TO DO.
Show all lines from the data that include the word "Task".

Saved entries:
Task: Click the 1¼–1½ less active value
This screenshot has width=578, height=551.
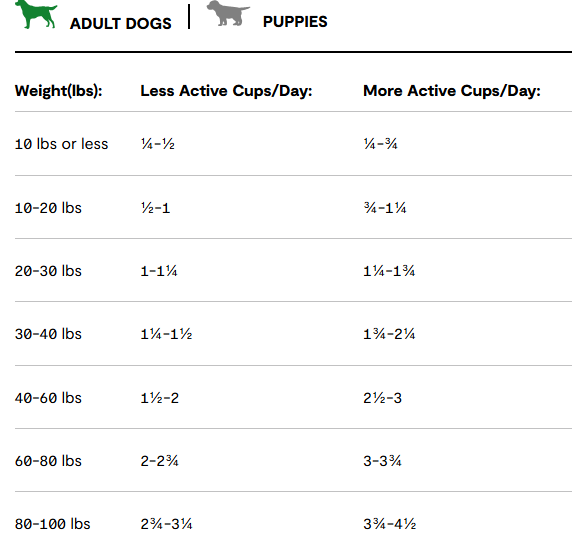Action: click(166, 334)
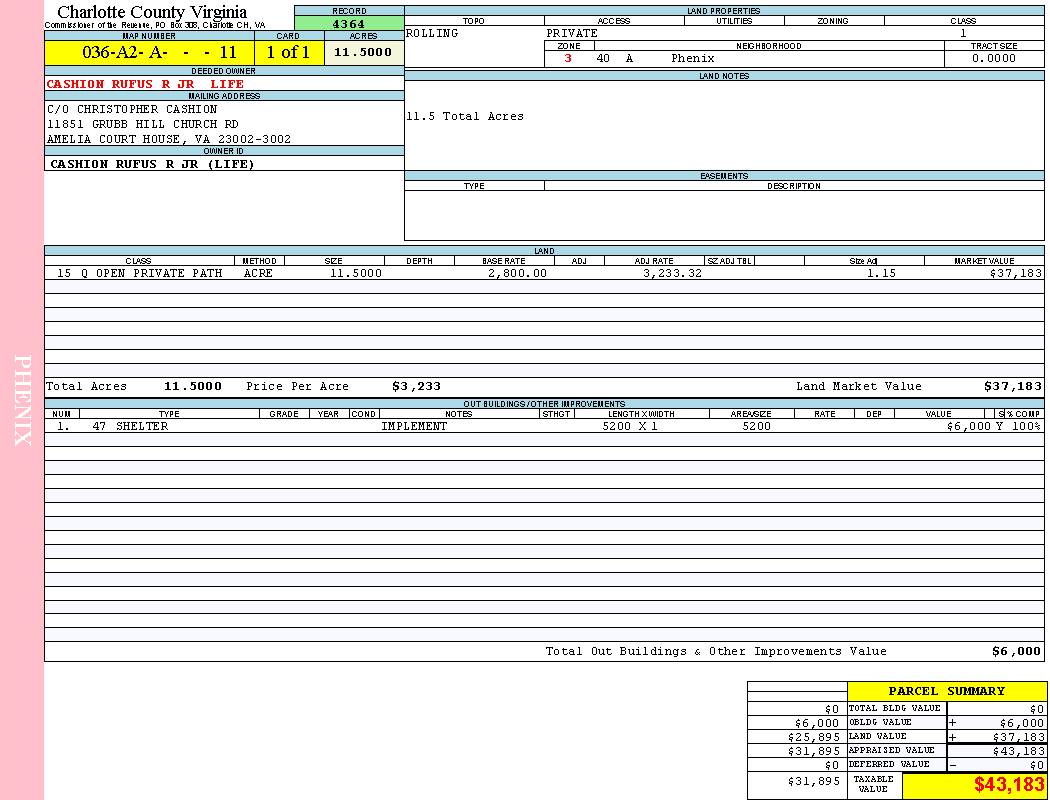Select the Owner ID name field

(152, 164)
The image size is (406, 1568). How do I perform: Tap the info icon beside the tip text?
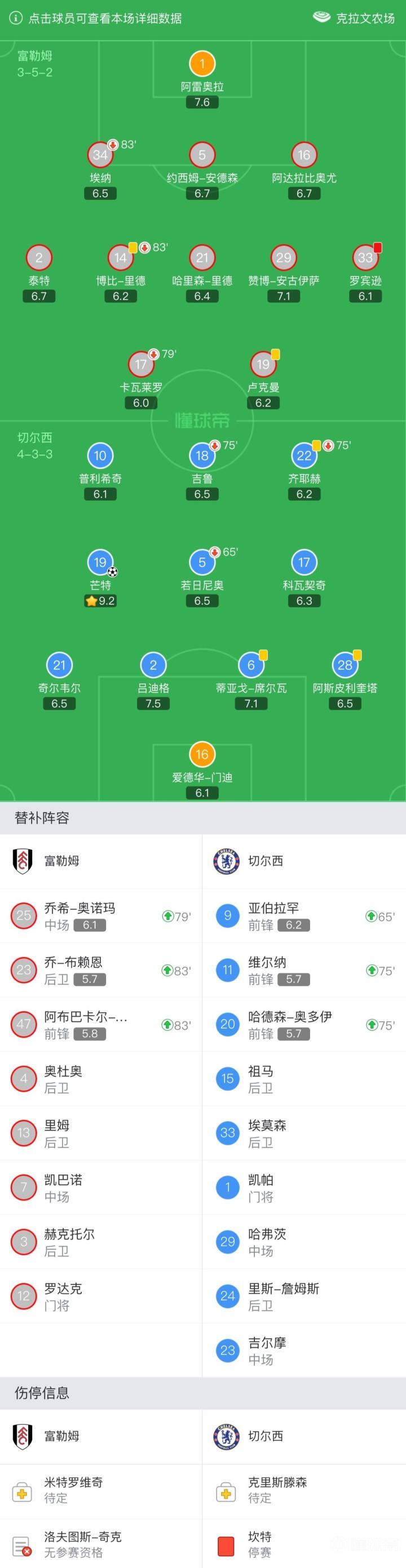(15, 17)
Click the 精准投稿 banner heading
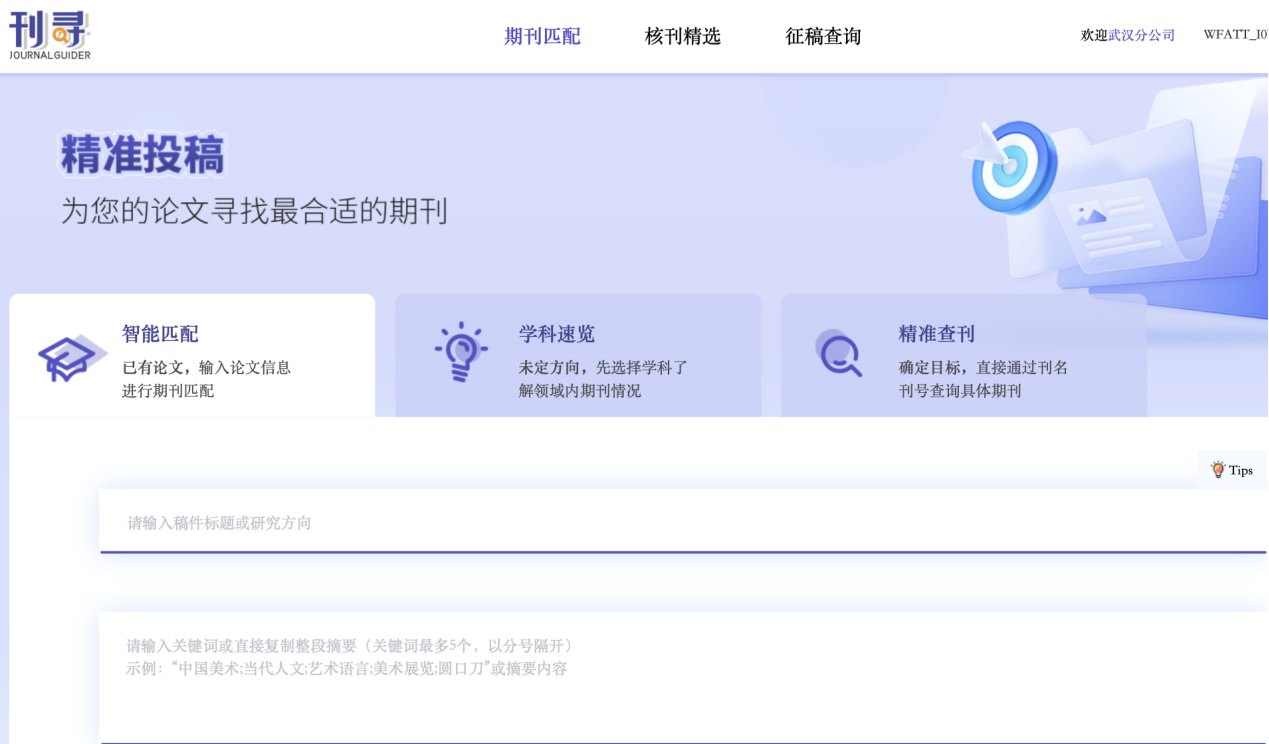The width and height of the screenshot is (1269, 744). [142, 155]
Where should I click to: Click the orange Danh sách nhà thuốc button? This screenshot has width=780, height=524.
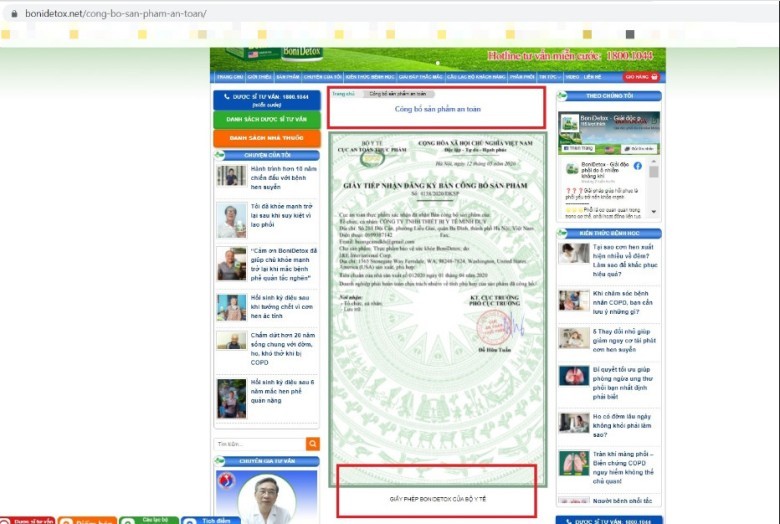(266, 138)

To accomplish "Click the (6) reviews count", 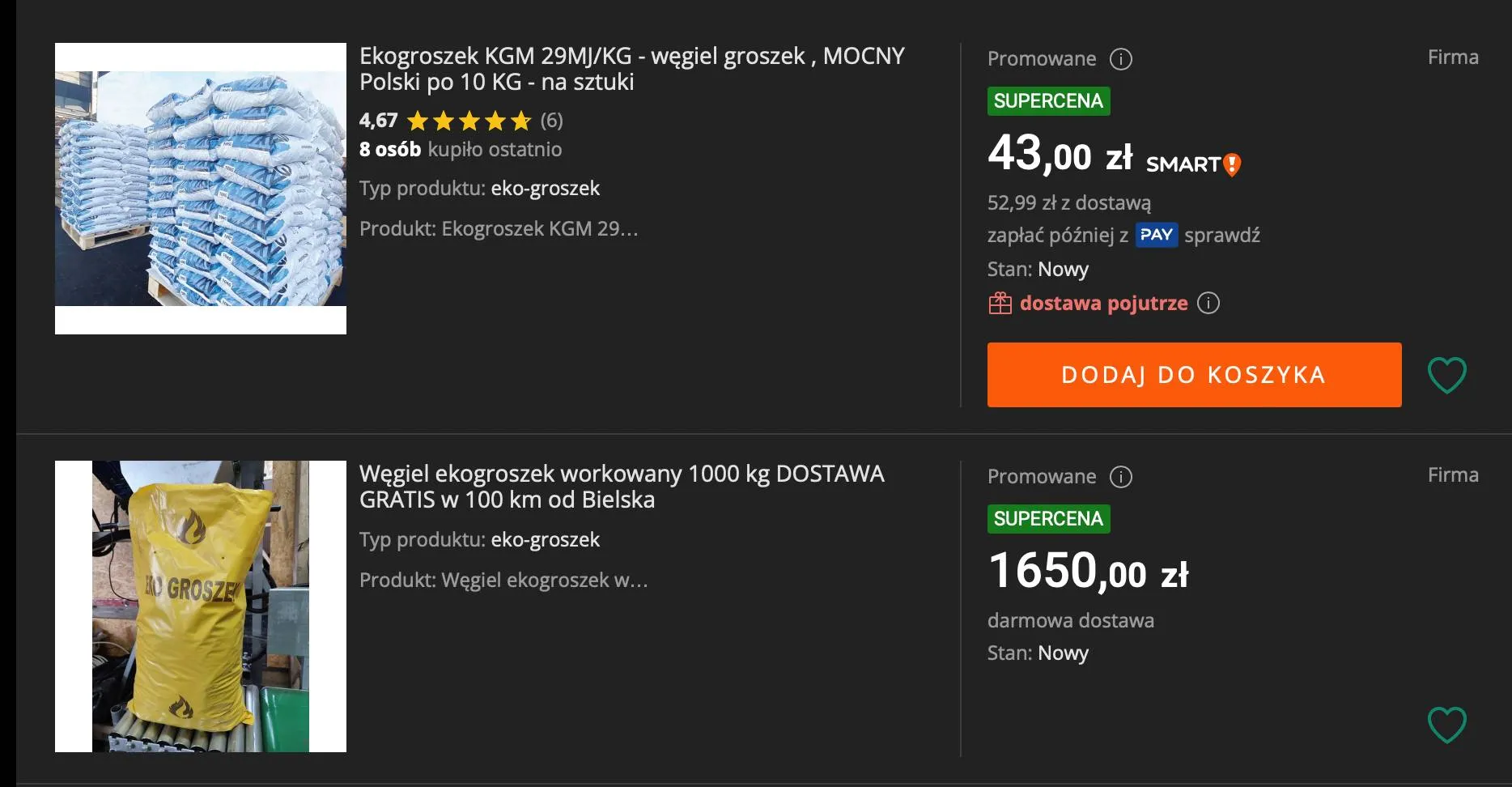I will click(551, 121).
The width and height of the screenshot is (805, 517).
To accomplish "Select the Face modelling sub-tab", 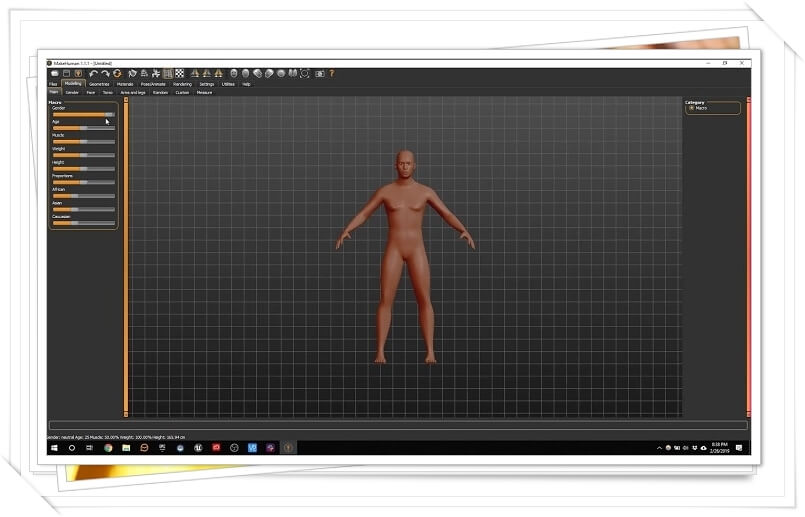I will [x=90, y=92].
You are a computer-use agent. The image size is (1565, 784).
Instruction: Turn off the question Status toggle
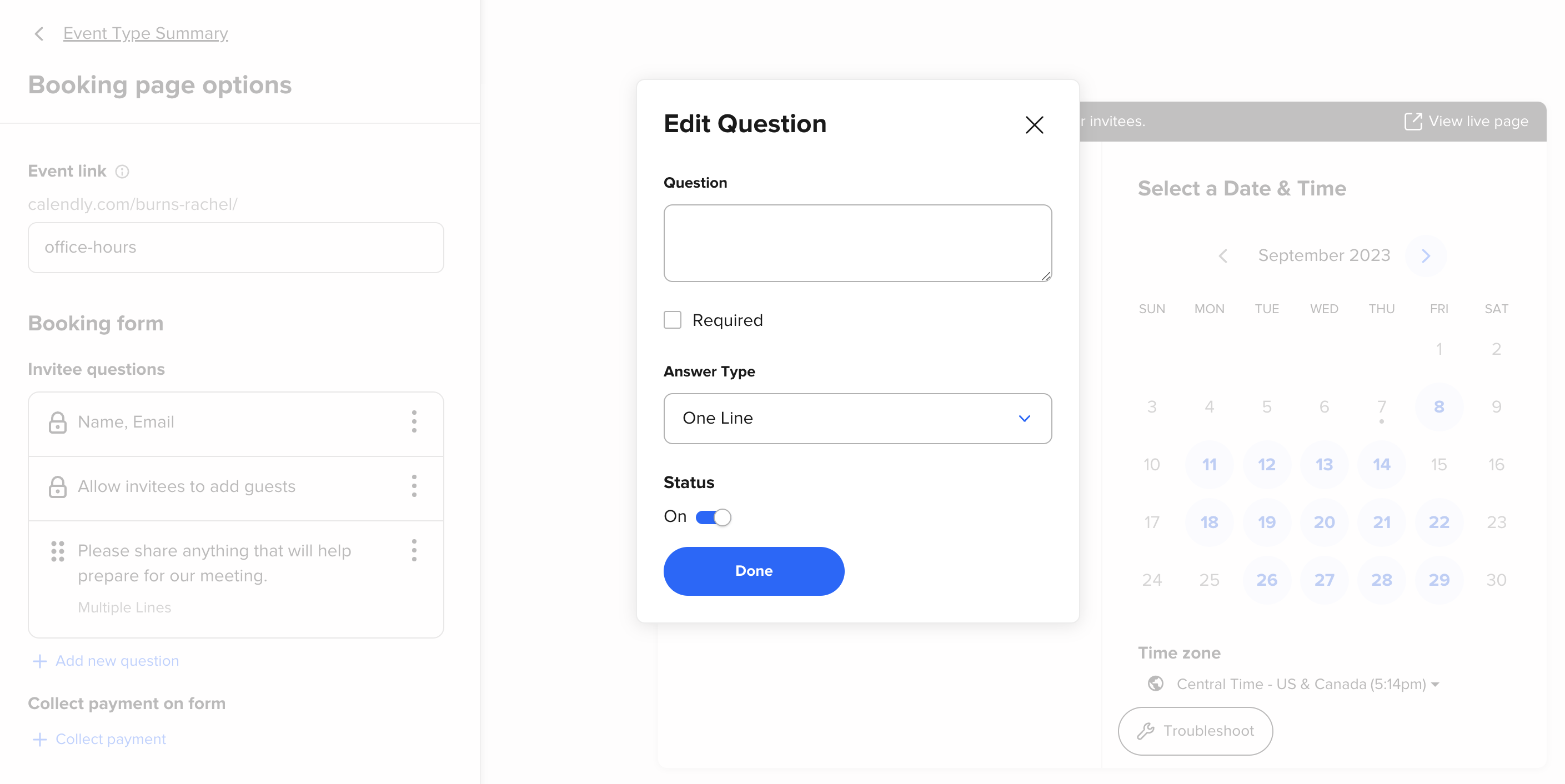point(713,517)
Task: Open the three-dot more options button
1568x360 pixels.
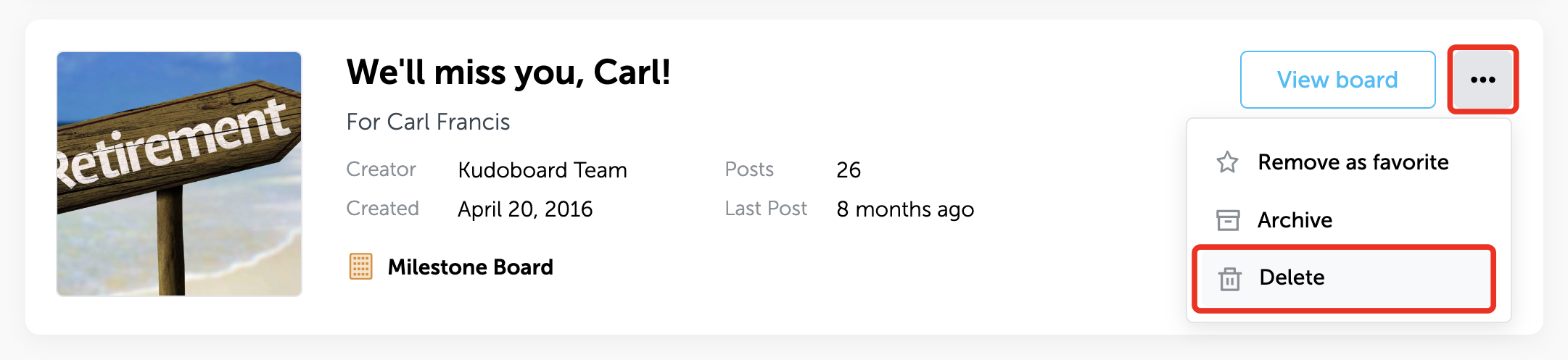Action: [1482, 80]
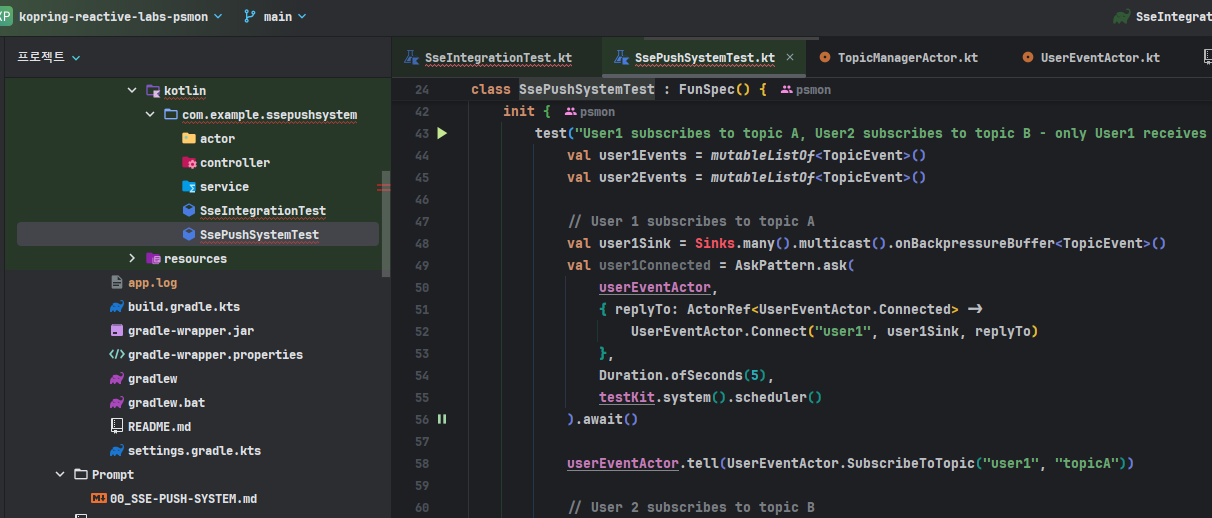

EXERCISE ANSWER.
Task: Click the 1¼–1½ less active value
Task: Open the three-dot more options button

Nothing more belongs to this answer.